AIM OF THE TASK »
Under this line are the records; repeat exactly the lines starting at the one containing "You are a computer-use" and ending at the one containing "Where should I", omitting pictures.

RECORDS SHOWN »
- Opening Delimiter -

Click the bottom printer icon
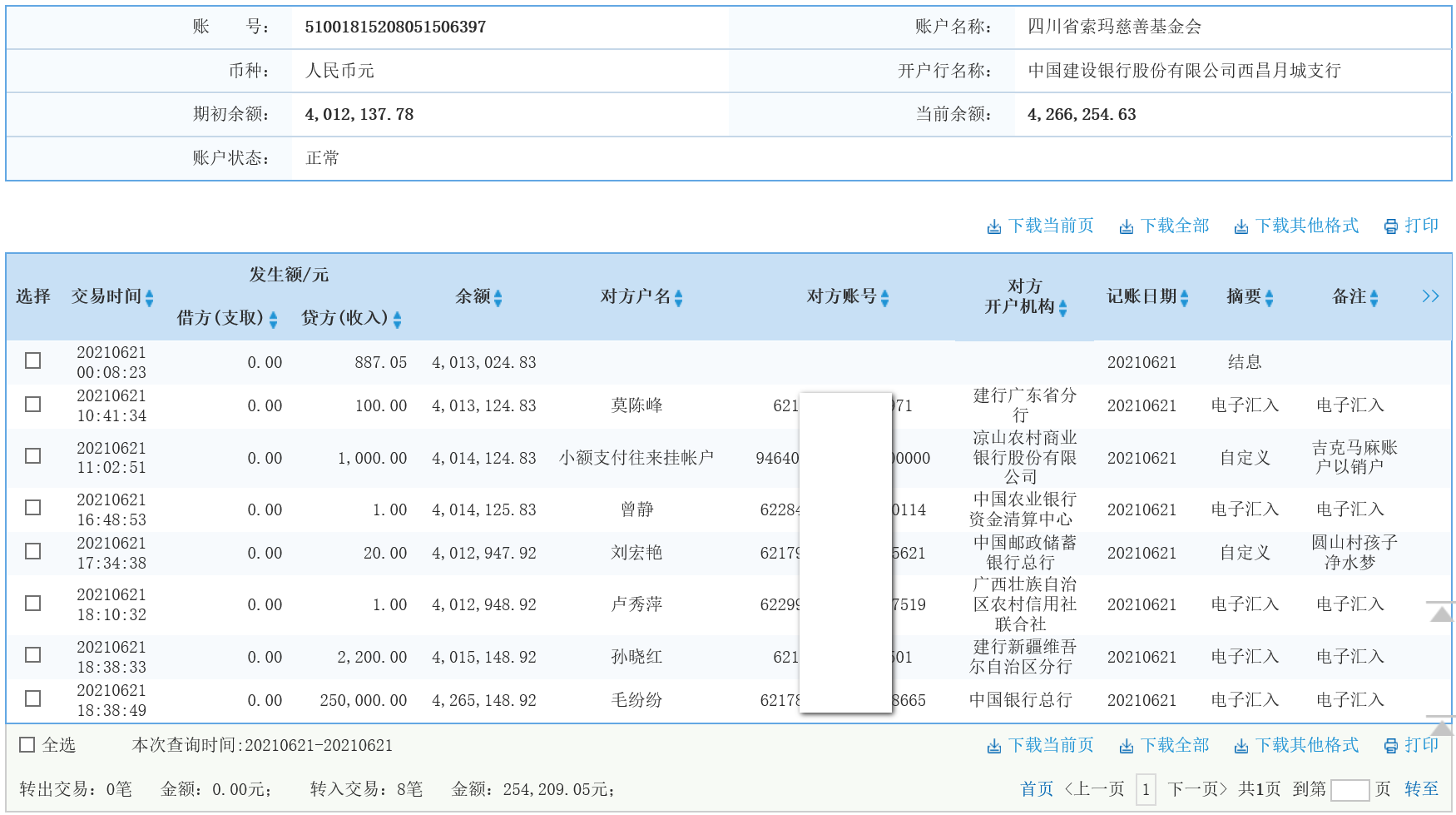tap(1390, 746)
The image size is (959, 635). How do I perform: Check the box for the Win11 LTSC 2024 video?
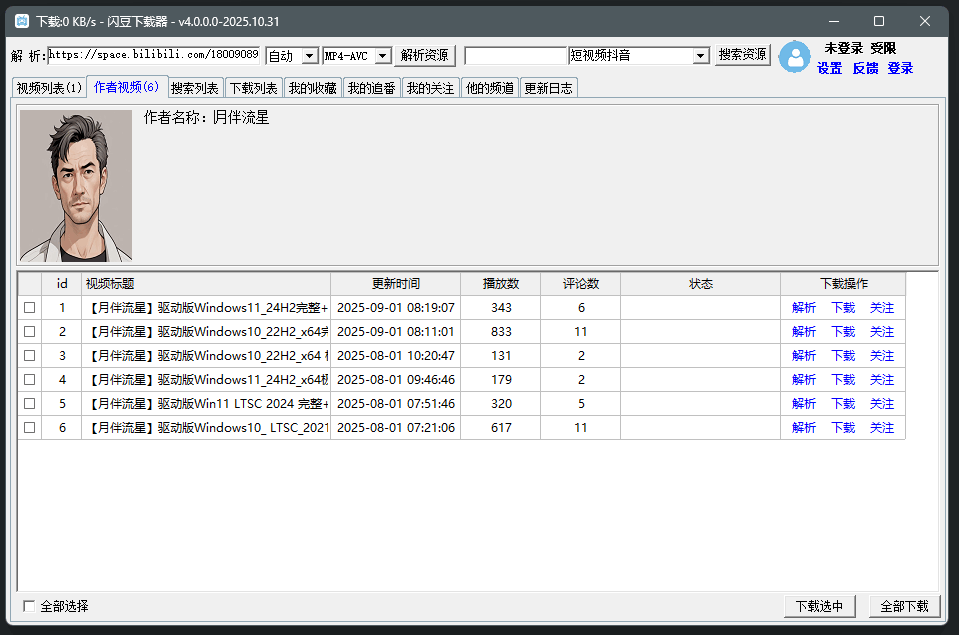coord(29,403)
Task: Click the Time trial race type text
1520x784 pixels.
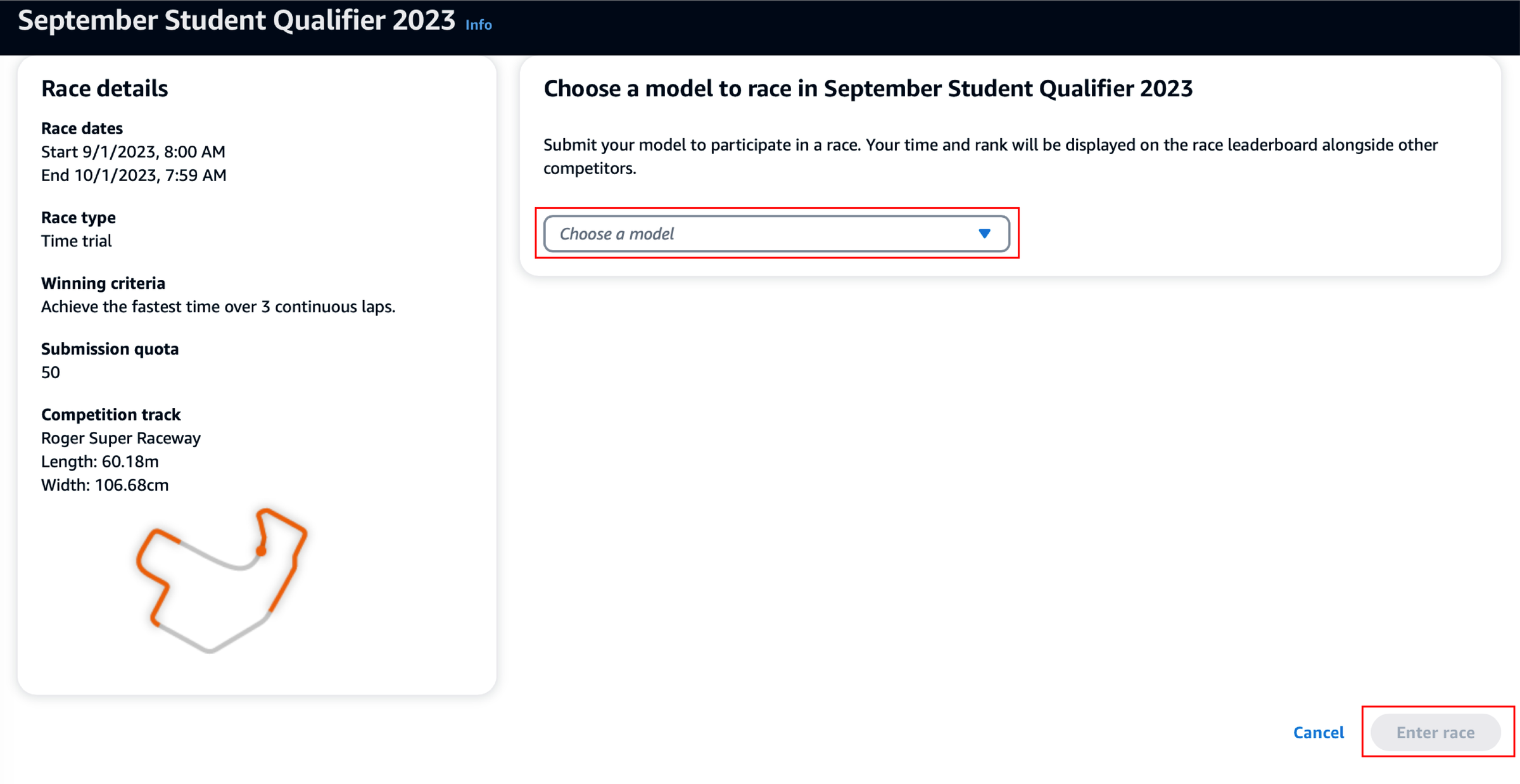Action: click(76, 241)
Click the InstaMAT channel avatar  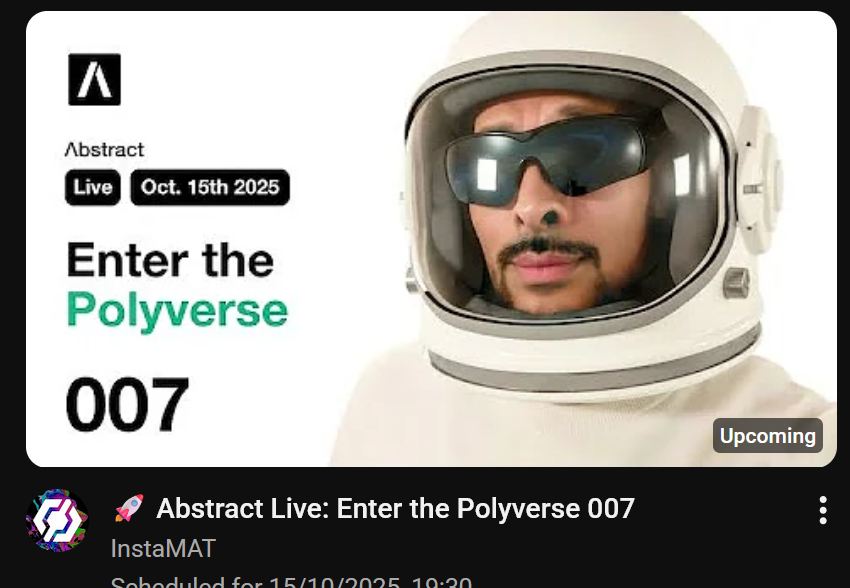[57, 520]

- Closing Delimiter -
- Opening Delimiter -

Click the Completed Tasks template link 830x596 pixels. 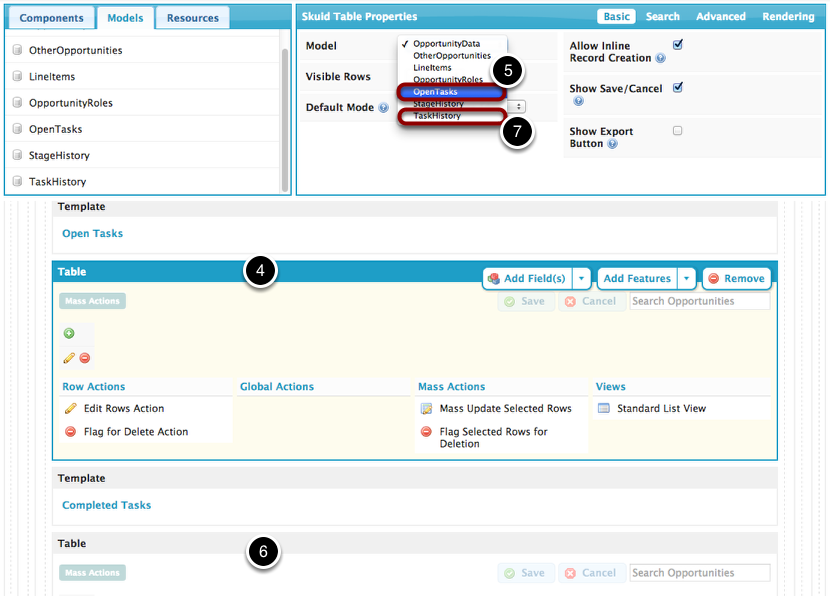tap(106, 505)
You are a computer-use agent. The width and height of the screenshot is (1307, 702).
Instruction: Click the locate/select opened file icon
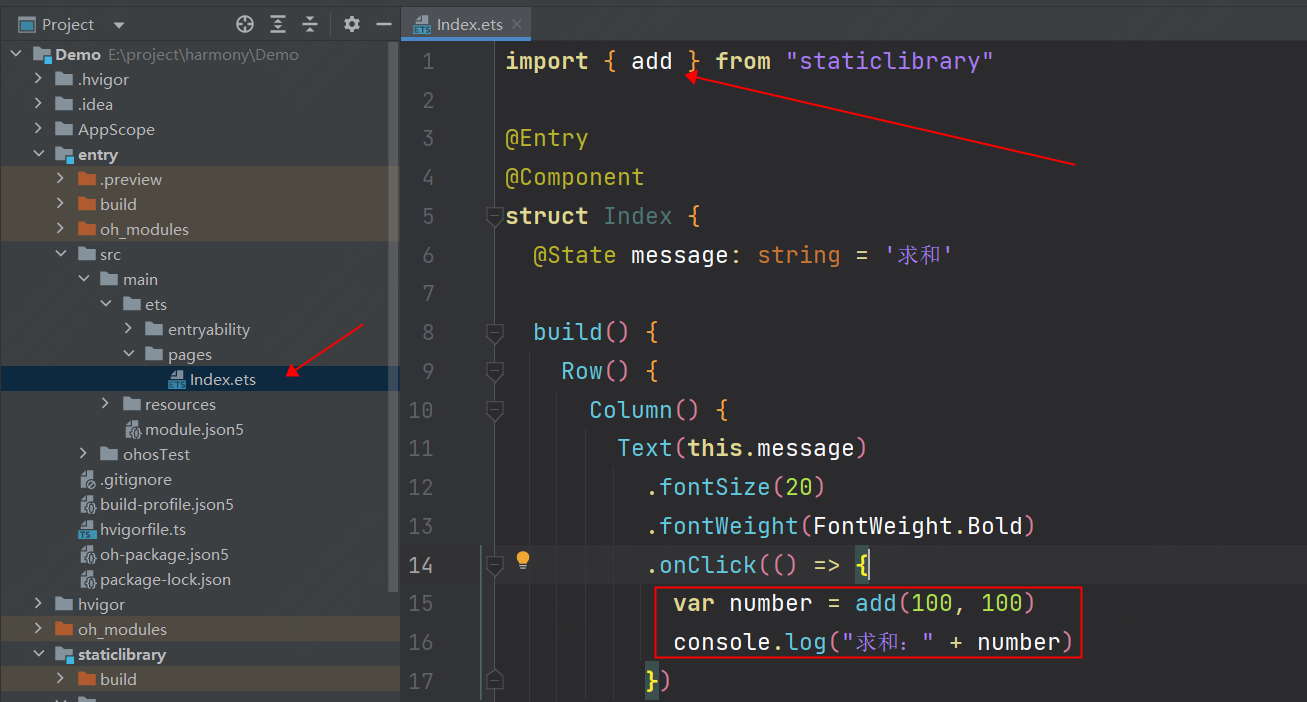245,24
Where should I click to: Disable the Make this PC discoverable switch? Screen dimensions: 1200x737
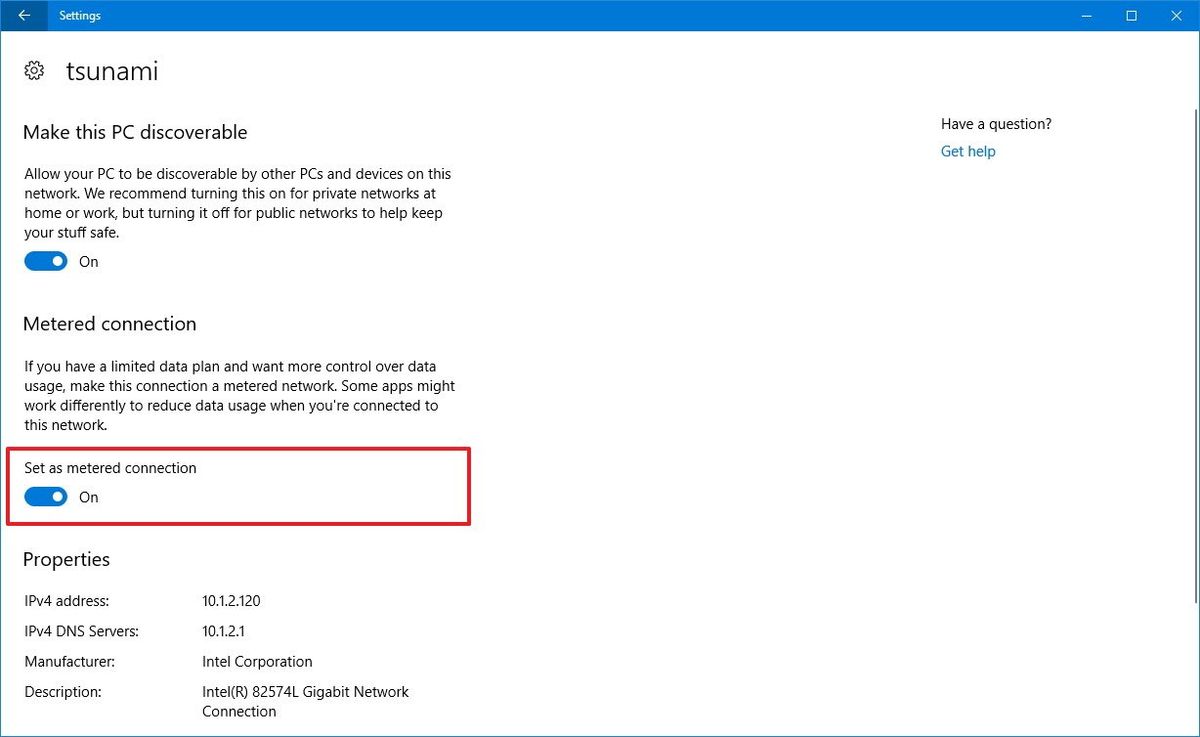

- Closing Delimiter -

ANSWER SECTION »
You are a computer-use agent. The width and height of the screenshot is (1307, 702).
Instruction: Click the locate/select opened file icon
245,24
Where should I click to: Disable the Make this PC discoverable switch? Screen dimensions: 1200x737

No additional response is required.